Wednesday, May 27, 2009

Weekly Geeks - Memorial Day

With Memorial Day in the U.S. this coming Monday (well, it already came and went), I thought it would be appropriate to focus on the military. Either share your favorite book on war or movie on war and why. Provide a clip from the movie if you'd like or a passage from the book that shows us why you it's your favorite book or movie. Or do both. OR choose your own military theme, for example, if you have a relative or friend in the military and you would like to send them a video or a message of thanks, do that on your blog. OR do all three. The book and movie also don't have to be "patriotic" necessarily. For example, one of my favorite fictional books on war is Johnny, Get Your Gun by Dalton Trumbo.

I have never read any war books (fiction or non-fiction) on wars following the WWII. I don’t know the precise reason for it but I prefer to read about events that are finished and done with and are left to judge by history itself. Don’t get me wrong though, I have tremendous respect for our military people, who in my eyes are true, selfless heroes willing to put their lives on the line for a person like myself, who they don’t know, never will know and will not get anything back (other than regard) from him/her. I in general am not a huge fan of any war books at all but the ones I did read have stuck in my memory ever since and I definitely recommend them to anyone.

I read this book six years ago and I am still under its spell. It is an alternative history novel about the world in which the Nazis did win WWII and now rule every part of Europe. It was an amazing read and I didn’t want it to end. A great example of “What if” scenario which I am glad is only that, a scenario that never came to fruition.

Publishers synopsis:

Bad papers. That's how Peter's nightmare began.
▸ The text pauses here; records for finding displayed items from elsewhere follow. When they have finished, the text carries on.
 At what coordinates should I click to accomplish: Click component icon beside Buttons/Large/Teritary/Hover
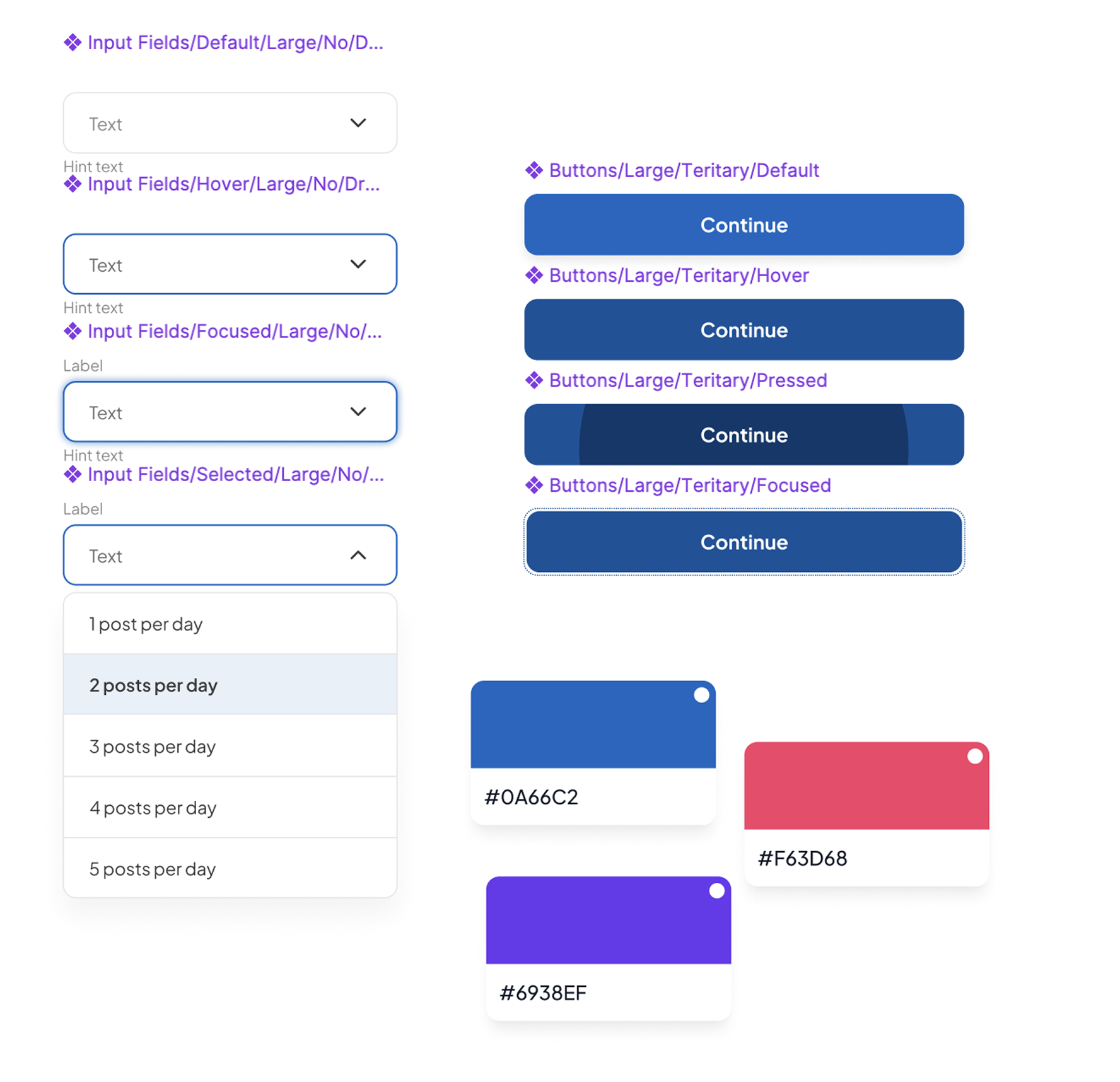pos(534,276)

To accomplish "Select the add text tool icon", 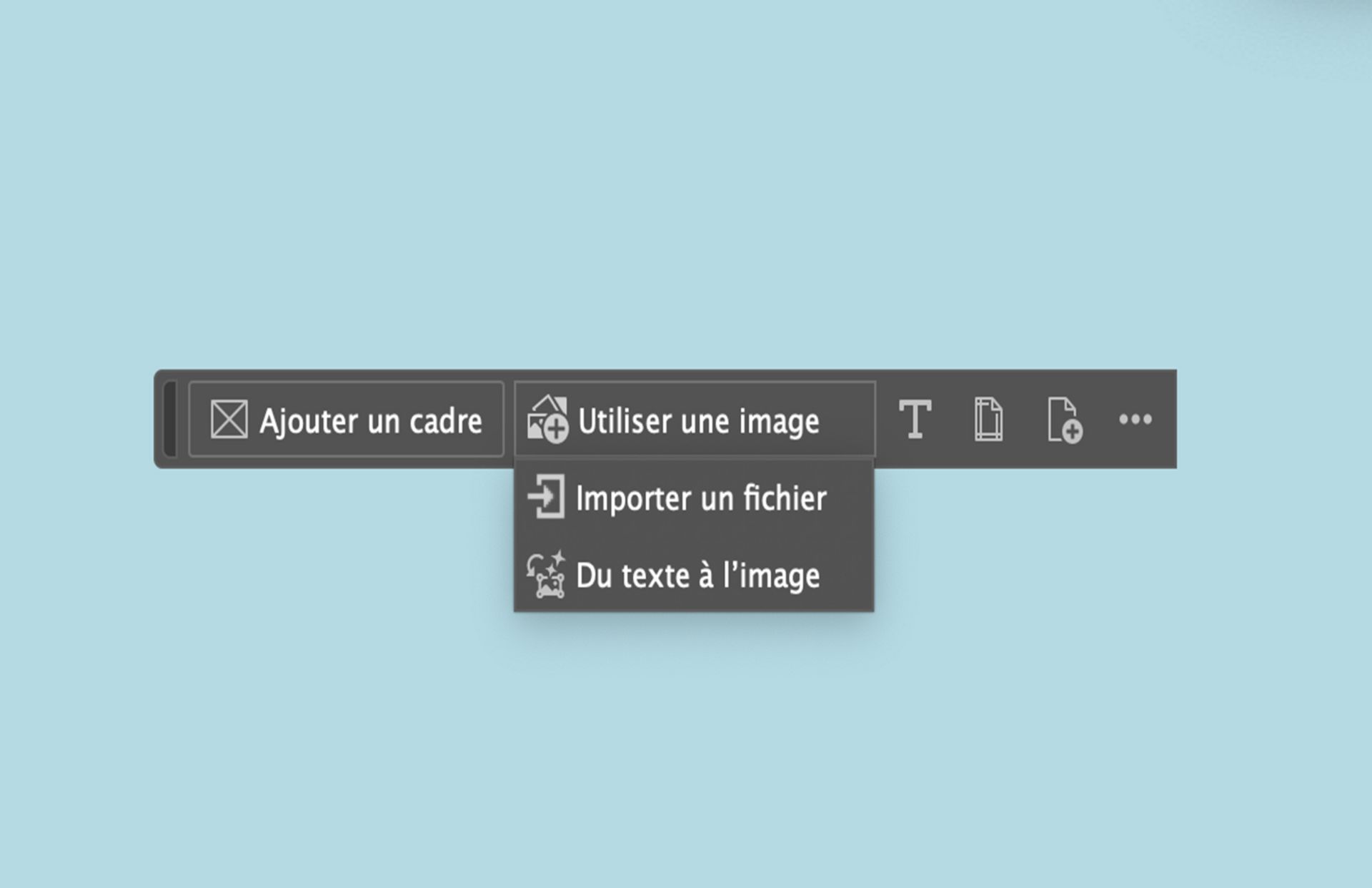I will pyautogui.click(x=917, y=421).
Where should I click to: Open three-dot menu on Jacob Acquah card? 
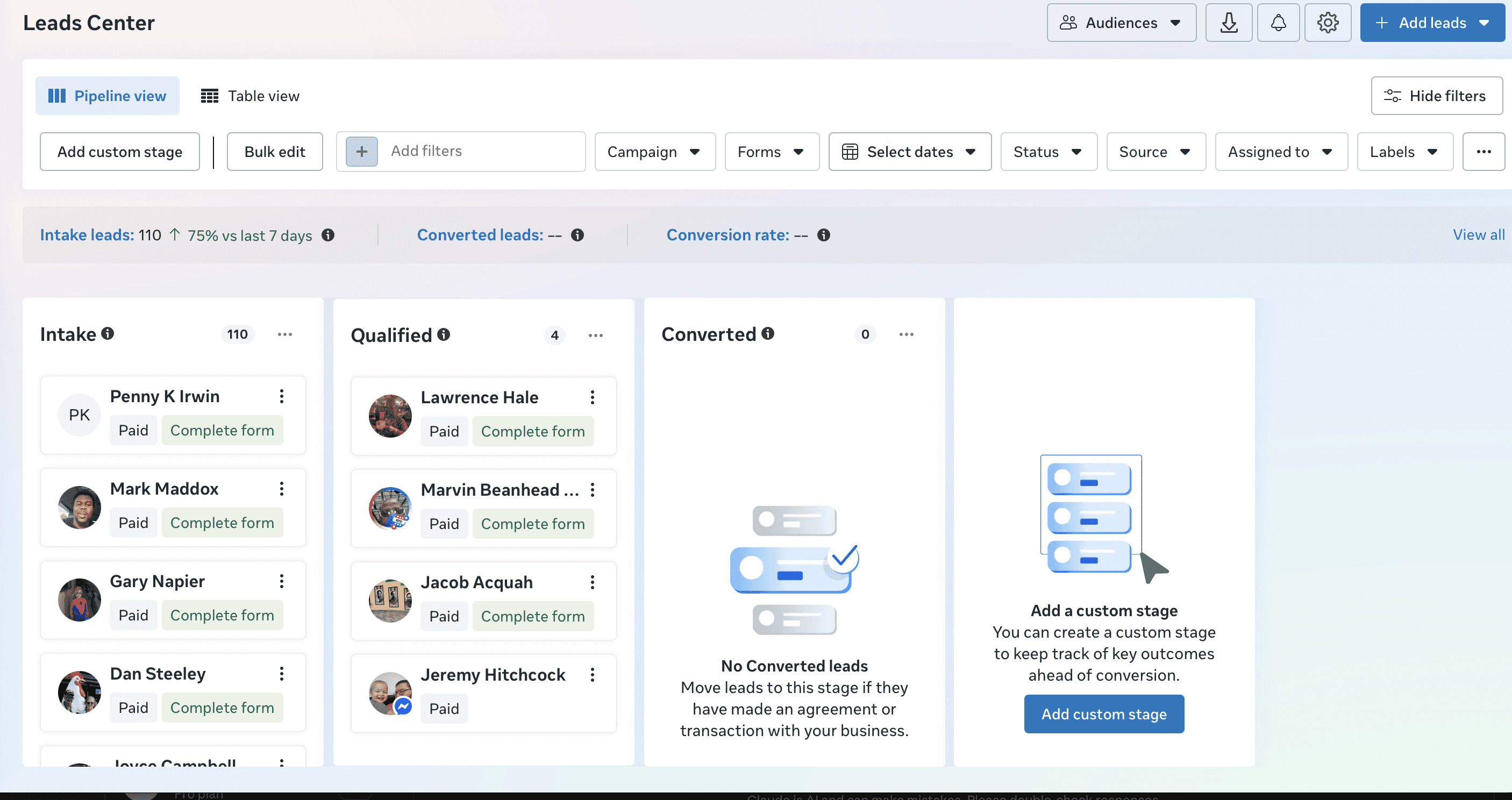pyautogui.click(x=592, y=582)
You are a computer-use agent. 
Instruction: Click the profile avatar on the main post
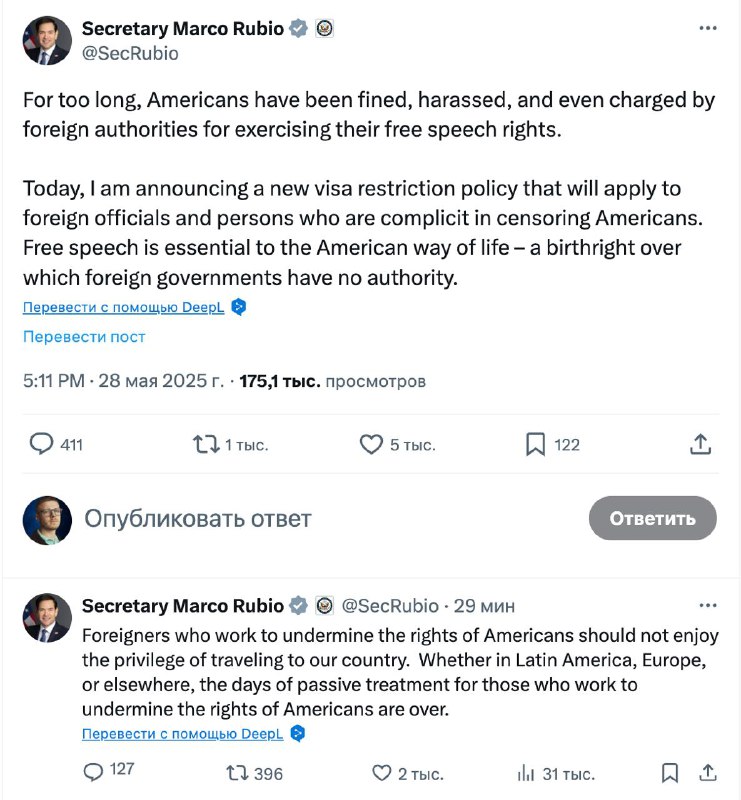click(47, 41)
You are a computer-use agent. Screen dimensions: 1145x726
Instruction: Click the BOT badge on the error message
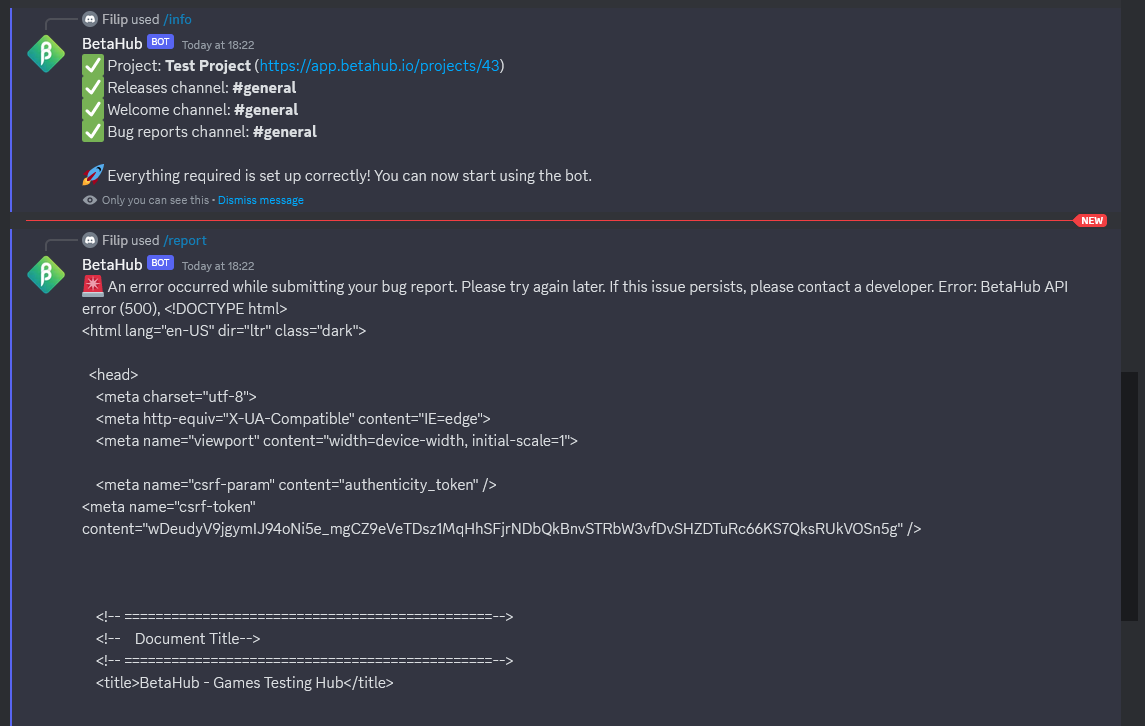(160, 263)

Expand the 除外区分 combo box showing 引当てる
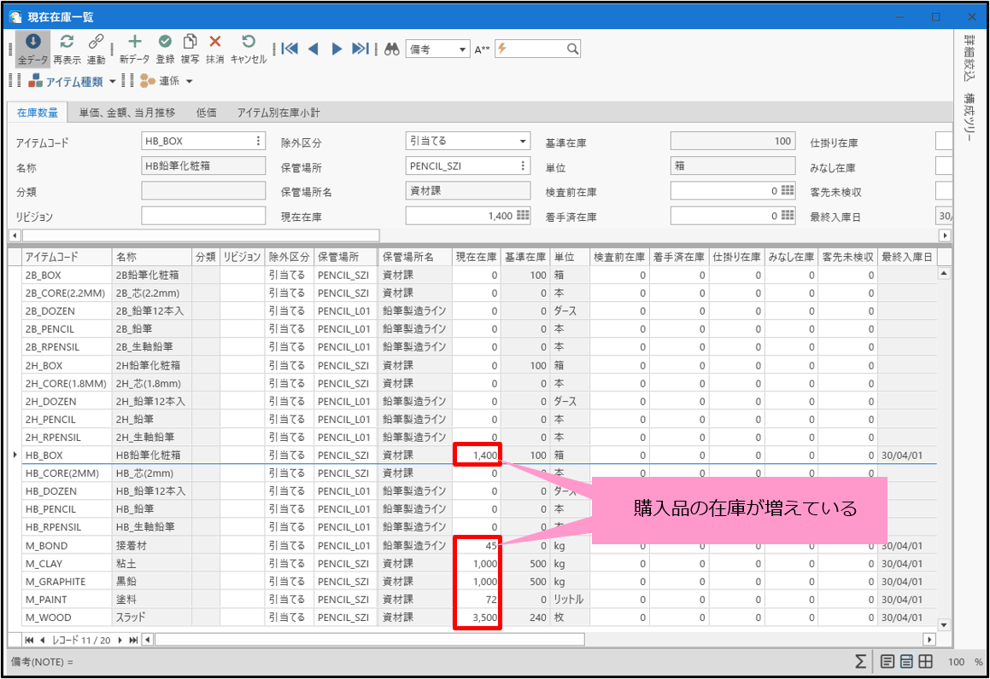click(x=522, y=141)
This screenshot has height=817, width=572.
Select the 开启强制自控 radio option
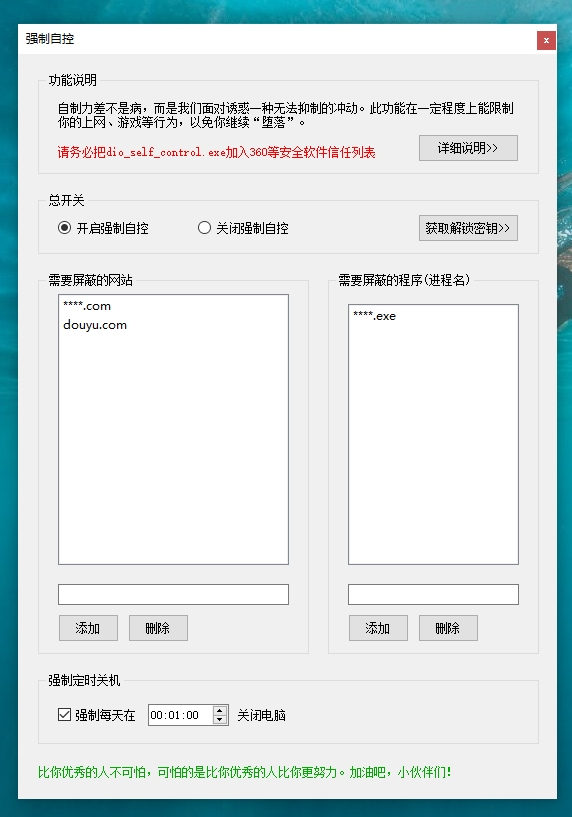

Living in contemporary Europe under Nazi domination -- more than fifty years after the truce among the North American Union, the Third Reich, and the Soviet Union -- Peter has struggled to make sense of the reign of terror that governs his world. Now, arrested for bearing a false identity, he is pulled full-force into a battle against Nazi oppression. The crusade for freedom that belonged to generations past is now Peter's legacy -- and his future depends not on running away, but on fighting back.
Escaping a Nazi prison camp and joining the Underground Home Army, Peter dedicates himself to breaking down the system that betrayed him. But by facing the evil at the heart of the Nazi political machine, Peter falls deeper into a web of intrigue and adventure that risks everything he holds dear -- in this life and for the sake of future generations.

This one is talking about events much, much older than WWII but nonetheless very bloody and cruel. I read this novel only once, in junior high (some eighteen years ago) but I remember having been absolutely mesmerized by it. Every time I read about a scene where a woman or a girl reads something with blushed cheeks and spark of excitement in her eyes, I see myself sitting in my room, right before Christmas Eve dinner not being able to tear myself away from Queen Margot despite the nagging of my mom and my dad that it was time to leave the house. The murder of Hugenots is described in such a visual manner that, being a teenager, I was at once appalled and fascinated.

Publisher’s synopsis:

Alexandre Dumas' novel Queen Margot, centers on the beautiful, proud, and willful Marguerite Valois, whose mother Catherine de Medici arranged Marguerite's marriage to the Huguenot leader Henry of Navarre in 1572. It is a marriage that pleases no one except the Queen Mother. Marguerite's brothers, who nicknamed her Margot and prize her with a love that borders on incest, are outraged. Just six days after the wedding French Catholics slaughter over 30,000 Huguenots on St. Bartholomew's Day. Both pawn and participant in this epic struggle, Margot is torn between family honor, her Huguenot lover, and her apostate husband she can no longer respect.

There it is, not strictly ballistic literature but exciting and one that conveys the brutalities of any war excellently.